On 01/03/2011 00:19, Antoine de Maricourt wrote:
Source is at <http://github.com/MetaScale/nt2/> in include/nt2/sdk/simd but it's not quite user-friendly yet (no docs etc.).
Announcements will be made when docs and tutorials are available. Some good tutorials will be made at Boostcon ;).
That's great.
I have been working for two or three months now on a low level core library, but with possibly different goals. I was not that much interested into developping a comprehensive math library, but mostly into being able to target GPUs.
We've decided that math functions (trigonometric, exponential, etc.) wouldn't be in the SIMD library but only in NT2. While they use the SIMD library, those don't have any platform-specific code anyway. (at least I believe so, haven't seen the code of all of them)
I came out with proto being used as a front end and driving a back end that generates GPU specific source code (OpenCL, or vendor specific langage such as AMD CAL IL, or even CPU instructions using SSE Intel intrinsics for instance).
Doing that kind of thing is only possible when you have a substantial amount of code, such as a whole function or a code kernel.
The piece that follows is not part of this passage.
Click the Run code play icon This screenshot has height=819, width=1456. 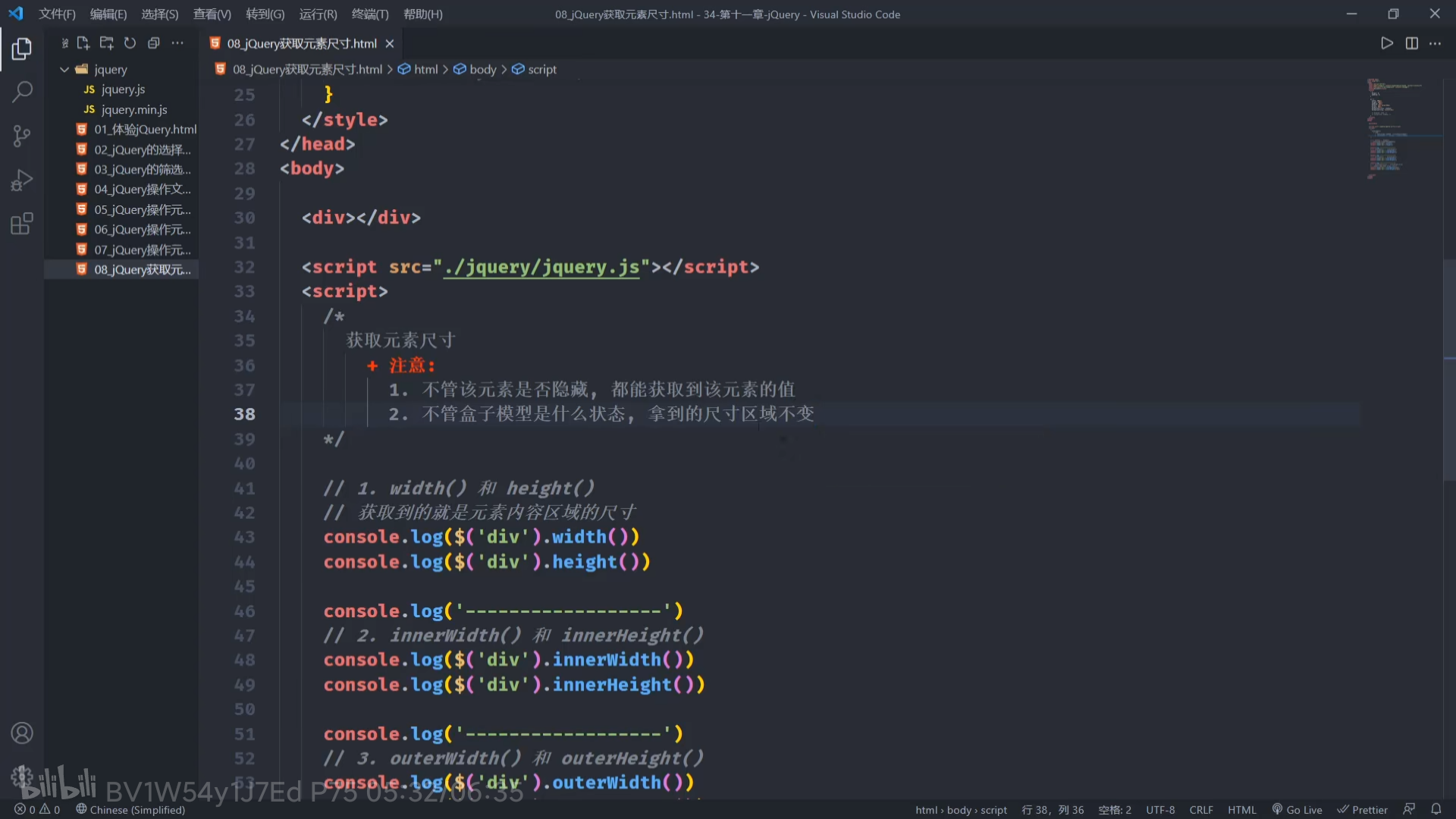click(1386, 43)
That's out of the scope of the SIMD library, which only aims at providing a portable and efficient set of SIMD operations, and recognize certain combination patterns to map them to the optimized primitives. You could, however, compile a bunch of code at runtime using the library to achieve the desired effect.
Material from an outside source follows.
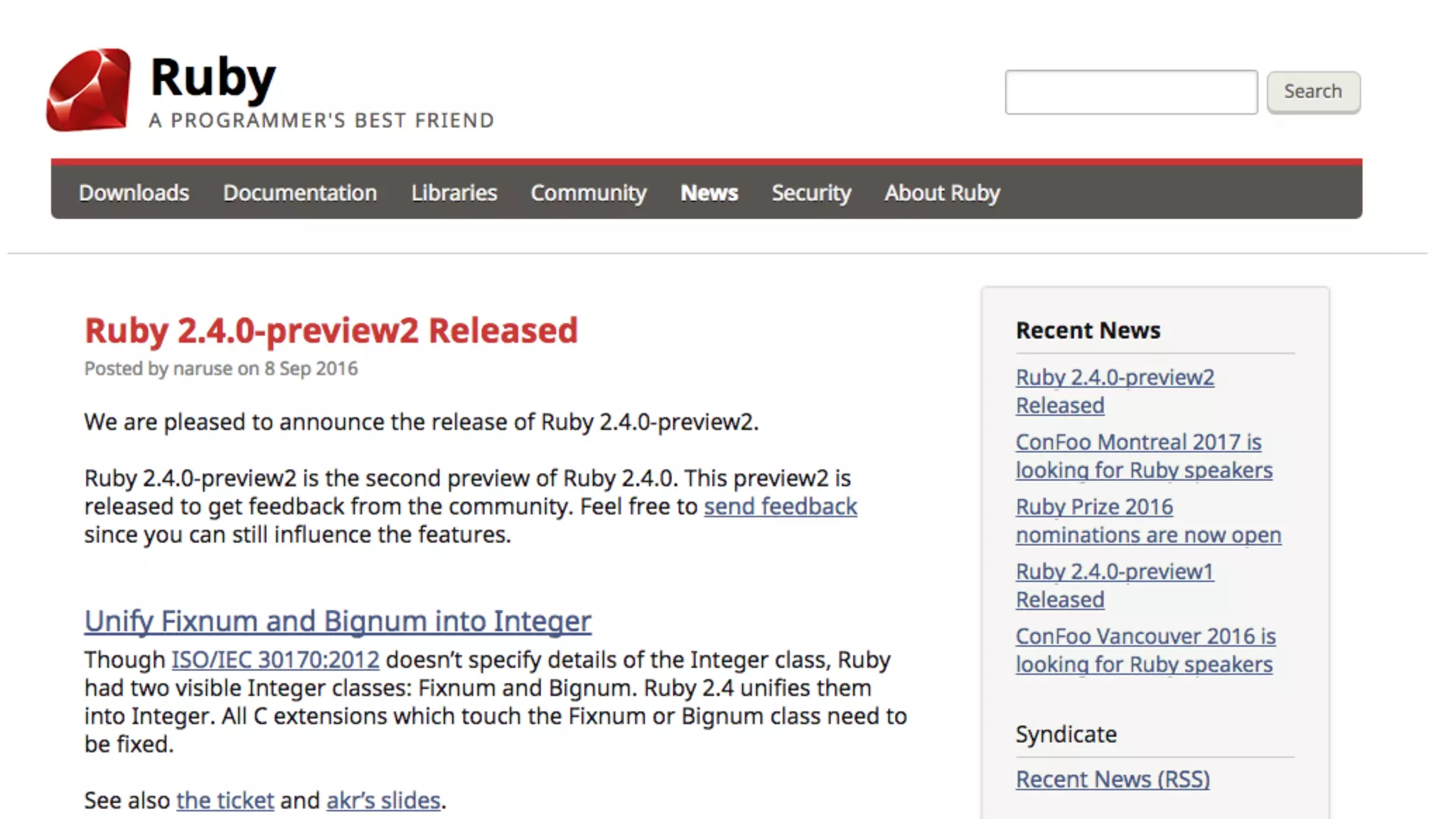Open ConFoo Montreal 2017 speakers news link
The width and height of the screenshot is (1456, 819).
point(1143,456)
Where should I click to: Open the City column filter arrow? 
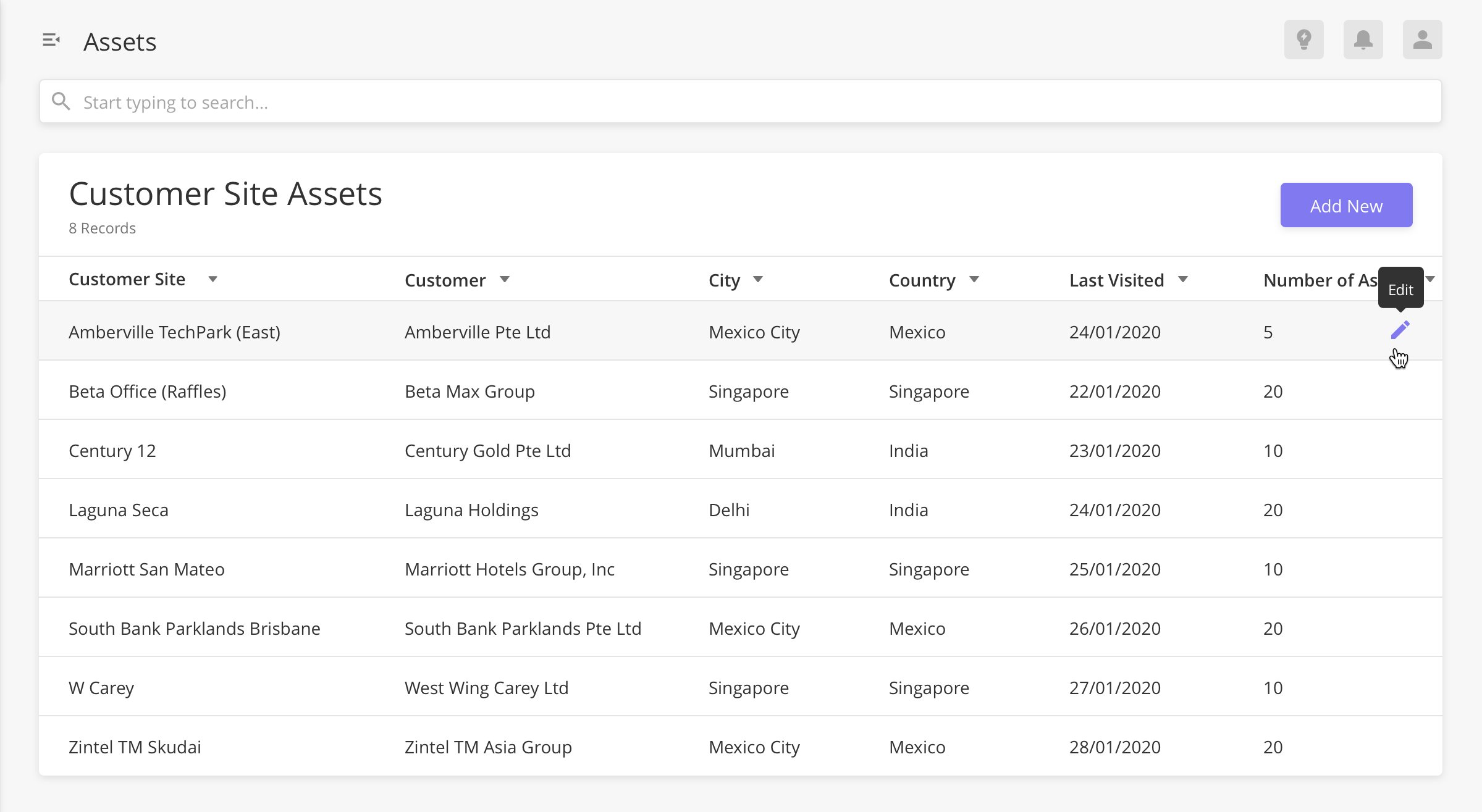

The generated code is then compiled again and run inside GPU runtime environment. However, this is probably very simple minded compared to NT2, and given the time I spent on it.
So, is NT2 able to target GPU? and to take into acount GPU's programing model?
Yes NT2 can do that (or will be able to, rather, since that code is not in the public repository yet), but that works at a way higher level of abstraction than the SIMD component that we're proposing for Boost (it works in terms of series of operations on multidimensional tables of arbitrary size, while the SIMD library only works with SIMD registers of for example 128 or 256 bits). The two GPU backends (OpenCL and CUDA) are not released to the public yet because we're still considering commercial ventures with these. The OpenCL backend generates and compiles code at runtime from a proto expression, the CUDA one does something smarter.